:: REQUIRED WORK ::
In the records below, locate the line containing "API Reference (115, 93)"; output that line and every following line through the last, exactly.

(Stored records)
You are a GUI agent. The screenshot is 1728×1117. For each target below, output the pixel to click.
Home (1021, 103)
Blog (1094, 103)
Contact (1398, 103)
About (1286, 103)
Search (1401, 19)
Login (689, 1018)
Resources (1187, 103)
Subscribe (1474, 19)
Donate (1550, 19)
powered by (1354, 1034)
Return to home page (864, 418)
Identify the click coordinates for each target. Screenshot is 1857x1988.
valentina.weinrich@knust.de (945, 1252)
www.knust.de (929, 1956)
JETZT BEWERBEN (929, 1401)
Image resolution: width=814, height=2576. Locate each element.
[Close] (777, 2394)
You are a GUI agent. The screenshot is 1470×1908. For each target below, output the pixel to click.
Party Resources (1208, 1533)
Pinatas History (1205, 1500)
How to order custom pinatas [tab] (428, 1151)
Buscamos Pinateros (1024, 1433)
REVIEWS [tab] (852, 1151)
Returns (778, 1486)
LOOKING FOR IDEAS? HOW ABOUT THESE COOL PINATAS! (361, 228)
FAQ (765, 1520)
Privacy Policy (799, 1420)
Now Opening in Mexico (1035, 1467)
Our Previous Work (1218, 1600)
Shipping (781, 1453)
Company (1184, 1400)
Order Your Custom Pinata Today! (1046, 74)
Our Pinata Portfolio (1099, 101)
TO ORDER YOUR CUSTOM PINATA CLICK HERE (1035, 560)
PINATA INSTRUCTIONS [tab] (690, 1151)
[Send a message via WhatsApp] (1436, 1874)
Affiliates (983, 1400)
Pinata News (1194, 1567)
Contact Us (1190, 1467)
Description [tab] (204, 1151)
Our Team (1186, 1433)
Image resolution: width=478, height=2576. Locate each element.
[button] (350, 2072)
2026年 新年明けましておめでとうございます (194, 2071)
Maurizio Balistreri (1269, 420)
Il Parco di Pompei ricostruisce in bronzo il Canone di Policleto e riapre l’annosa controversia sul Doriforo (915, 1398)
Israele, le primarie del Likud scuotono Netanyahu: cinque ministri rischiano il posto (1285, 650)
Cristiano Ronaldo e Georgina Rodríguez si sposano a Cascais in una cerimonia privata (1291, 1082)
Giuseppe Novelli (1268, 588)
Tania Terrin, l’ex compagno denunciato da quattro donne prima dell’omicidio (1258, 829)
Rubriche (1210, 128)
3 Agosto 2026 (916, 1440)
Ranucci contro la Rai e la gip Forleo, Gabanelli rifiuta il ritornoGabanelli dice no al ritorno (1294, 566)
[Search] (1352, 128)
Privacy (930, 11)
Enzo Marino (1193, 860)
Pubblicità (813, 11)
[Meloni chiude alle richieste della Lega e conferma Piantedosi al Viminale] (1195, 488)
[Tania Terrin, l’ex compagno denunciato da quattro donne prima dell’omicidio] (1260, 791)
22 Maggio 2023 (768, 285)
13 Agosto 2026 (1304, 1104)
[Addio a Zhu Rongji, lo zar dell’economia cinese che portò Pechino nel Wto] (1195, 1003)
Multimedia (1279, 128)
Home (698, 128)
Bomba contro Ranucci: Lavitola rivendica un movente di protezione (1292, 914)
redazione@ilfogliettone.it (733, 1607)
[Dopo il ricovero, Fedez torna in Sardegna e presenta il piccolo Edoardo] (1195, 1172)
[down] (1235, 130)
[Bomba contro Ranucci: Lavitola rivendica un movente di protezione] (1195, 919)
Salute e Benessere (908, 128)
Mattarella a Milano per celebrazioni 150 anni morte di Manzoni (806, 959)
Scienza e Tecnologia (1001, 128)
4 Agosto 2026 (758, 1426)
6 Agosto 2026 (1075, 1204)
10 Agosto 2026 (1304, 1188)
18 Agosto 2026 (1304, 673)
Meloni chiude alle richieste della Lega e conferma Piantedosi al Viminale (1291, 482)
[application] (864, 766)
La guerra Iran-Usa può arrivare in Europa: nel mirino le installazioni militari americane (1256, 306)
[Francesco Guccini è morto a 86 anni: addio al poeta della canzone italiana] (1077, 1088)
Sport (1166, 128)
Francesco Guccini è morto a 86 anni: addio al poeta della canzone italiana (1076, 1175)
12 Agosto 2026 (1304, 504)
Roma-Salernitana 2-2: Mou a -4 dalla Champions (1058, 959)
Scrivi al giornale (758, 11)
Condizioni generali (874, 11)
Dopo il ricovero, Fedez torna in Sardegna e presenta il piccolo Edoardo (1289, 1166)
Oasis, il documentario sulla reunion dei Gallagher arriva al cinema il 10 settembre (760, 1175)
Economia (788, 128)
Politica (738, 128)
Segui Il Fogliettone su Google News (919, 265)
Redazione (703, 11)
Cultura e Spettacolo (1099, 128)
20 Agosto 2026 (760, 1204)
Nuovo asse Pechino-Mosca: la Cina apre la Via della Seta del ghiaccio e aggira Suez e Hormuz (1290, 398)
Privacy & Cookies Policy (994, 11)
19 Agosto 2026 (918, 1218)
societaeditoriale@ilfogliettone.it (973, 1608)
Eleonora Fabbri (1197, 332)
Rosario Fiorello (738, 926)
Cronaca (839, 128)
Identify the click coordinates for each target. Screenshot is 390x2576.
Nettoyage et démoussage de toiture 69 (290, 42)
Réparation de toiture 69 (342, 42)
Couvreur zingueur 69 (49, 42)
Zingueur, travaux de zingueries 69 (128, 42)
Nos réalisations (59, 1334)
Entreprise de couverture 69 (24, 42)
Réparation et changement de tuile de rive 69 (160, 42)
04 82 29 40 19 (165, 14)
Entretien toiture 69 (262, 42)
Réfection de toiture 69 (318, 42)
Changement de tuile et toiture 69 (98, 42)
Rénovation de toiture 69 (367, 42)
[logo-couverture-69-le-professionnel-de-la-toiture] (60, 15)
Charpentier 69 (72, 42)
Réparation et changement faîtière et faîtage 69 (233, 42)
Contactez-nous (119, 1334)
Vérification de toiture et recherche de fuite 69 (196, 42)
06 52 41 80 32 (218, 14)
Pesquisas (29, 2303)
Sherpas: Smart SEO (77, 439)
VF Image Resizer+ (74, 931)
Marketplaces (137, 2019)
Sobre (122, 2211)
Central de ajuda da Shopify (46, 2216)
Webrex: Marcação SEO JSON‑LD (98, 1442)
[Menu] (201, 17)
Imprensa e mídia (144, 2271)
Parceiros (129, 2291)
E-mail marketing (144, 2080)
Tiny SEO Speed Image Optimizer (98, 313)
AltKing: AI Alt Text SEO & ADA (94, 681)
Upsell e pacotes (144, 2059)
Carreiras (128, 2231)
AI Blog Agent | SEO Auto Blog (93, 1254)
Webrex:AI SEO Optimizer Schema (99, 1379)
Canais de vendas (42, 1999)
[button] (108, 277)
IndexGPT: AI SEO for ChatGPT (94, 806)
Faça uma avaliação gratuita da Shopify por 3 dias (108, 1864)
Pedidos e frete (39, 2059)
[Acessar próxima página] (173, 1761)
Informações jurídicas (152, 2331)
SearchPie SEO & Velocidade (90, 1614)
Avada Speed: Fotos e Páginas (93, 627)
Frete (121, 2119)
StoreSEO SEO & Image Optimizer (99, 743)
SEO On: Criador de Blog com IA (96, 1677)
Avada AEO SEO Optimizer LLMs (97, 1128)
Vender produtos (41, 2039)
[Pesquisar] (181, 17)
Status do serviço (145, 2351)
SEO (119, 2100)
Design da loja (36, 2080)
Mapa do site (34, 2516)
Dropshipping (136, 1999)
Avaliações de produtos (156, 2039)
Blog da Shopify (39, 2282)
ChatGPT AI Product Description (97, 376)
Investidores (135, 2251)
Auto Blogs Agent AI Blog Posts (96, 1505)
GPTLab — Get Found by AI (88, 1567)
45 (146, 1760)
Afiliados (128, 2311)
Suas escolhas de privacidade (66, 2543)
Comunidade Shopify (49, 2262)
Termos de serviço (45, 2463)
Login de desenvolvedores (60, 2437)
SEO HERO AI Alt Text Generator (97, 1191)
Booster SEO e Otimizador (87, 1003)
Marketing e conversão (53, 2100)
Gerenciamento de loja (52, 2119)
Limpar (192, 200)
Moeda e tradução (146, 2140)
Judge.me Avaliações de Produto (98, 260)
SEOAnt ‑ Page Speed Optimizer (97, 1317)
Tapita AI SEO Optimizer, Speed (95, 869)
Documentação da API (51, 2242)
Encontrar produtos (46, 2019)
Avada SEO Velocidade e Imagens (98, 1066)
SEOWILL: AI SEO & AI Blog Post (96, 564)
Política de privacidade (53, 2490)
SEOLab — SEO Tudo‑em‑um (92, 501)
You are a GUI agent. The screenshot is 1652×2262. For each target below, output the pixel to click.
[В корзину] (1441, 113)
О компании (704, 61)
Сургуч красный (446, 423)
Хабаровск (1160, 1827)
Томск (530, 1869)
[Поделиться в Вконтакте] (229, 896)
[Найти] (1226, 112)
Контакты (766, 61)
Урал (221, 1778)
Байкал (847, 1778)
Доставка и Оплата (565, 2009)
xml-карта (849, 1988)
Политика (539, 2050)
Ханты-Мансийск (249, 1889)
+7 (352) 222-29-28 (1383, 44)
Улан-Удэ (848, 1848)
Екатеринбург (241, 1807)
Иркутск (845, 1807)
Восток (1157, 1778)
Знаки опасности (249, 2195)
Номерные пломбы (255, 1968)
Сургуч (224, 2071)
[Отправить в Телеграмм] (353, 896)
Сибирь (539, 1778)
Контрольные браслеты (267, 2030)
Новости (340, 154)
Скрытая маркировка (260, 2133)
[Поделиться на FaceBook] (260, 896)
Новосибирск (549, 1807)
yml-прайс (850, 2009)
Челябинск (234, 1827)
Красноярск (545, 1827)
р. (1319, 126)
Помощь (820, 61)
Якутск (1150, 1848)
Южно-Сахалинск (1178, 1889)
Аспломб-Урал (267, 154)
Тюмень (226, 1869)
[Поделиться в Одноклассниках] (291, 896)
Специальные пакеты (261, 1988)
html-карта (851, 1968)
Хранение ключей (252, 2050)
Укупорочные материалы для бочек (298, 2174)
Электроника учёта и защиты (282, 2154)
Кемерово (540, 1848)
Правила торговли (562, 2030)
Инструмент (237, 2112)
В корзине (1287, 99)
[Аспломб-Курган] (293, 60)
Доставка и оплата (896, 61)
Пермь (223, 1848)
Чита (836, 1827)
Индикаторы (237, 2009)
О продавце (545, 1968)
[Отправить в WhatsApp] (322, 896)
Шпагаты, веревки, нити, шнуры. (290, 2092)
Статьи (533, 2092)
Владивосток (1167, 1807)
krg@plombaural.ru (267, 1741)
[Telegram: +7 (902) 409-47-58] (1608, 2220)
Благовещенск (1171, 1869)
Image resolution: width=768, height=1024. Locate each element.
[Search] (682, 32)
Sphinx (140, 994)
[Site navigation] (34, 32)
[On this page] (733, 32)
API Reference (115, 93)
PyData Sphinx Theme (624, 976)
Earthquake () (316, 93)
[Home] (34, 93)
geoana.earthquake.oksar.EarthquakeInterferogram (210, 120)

:: WORKED SOLUTION ::
API Reference (115, 93)
PyData Sphinx Theme (624, 976)
Earthquake () (316, 93)
[Home] (34, 93)
geoana.earthquake.oksar.EarthquakeInterferogram (210, 120)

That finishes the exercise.